Si, pour l’incapacité permanente, l’employeur est lié mais peut cependant accorder « plus » que MEDEX, le tribunal pose la question de savoir si cette faculté existe dans le chef de l’employeur pour l’incapacité temporaire. Il conclut par la négative, renvoyant à l’arrêt de la Cour de cassation (rendu précisément à propos de l’article 9 de cet arrêté), qui a circonscrit son examen à l’augmentation du pourcentage d’invalidité permanente : l’autorité ne peut qu’augmenter le pourcentage fixé par MEDEX et, lorsqu’il statue sur une contestation concernant ce pourcentage, le tribunal ne peut accorder un pourcentage inférieur à celui qui a été reconnu par le service médical précité. Aucune base légale n’existe par contre pour permettre à l’employeur de modifier, même de manière favorable, la question de la prise en charge de périodes d’incapacité de travail, dans le cadre de l’incapacité temporaire.

Le tribunal fait dès lors droit à la thèse de l’employeur et condamne l’employée au remboursement des montants en cause, sous déduction des retenues déjà opérées.

Intérêt de la décision

La question posée dans ce jugement est particulière, s’agissant de la compétence de l’autorité administrative employeur dans la fixation des séquelles de l’accident du travail dans le cadre de l’incapacité temporaire.

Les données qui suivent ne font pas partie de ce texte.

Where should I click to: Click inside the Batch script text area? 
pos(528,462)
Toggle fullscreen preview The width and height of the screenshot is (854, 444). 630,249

Celle-ci est en effet dépendante de la décision de MEDEX et il est bien acquis que cette décision est contraignante pour l’autorité, sauf si celle-ci envisage d’augmenter le taux d’I.P.P.

Par contre, rien n’existe pour l’hypothèse tranchée en l’espèce, étant que l’autorité (sur avis de son assureur – qui n’est pas un assureur-loi, s’agissant du secteur public) a admis le lien de causalité et procède ensuite au retrait de cet acte administratif.

Pour le tribunal, le retrait est autorisé et, sur le fond, la décision est justifiée, vu la confirmation du caractère contraignant de la décision de MEDEX pour les autres aspects de la réparation, et ce indépendamment de la position que prend l’assureur sur la question.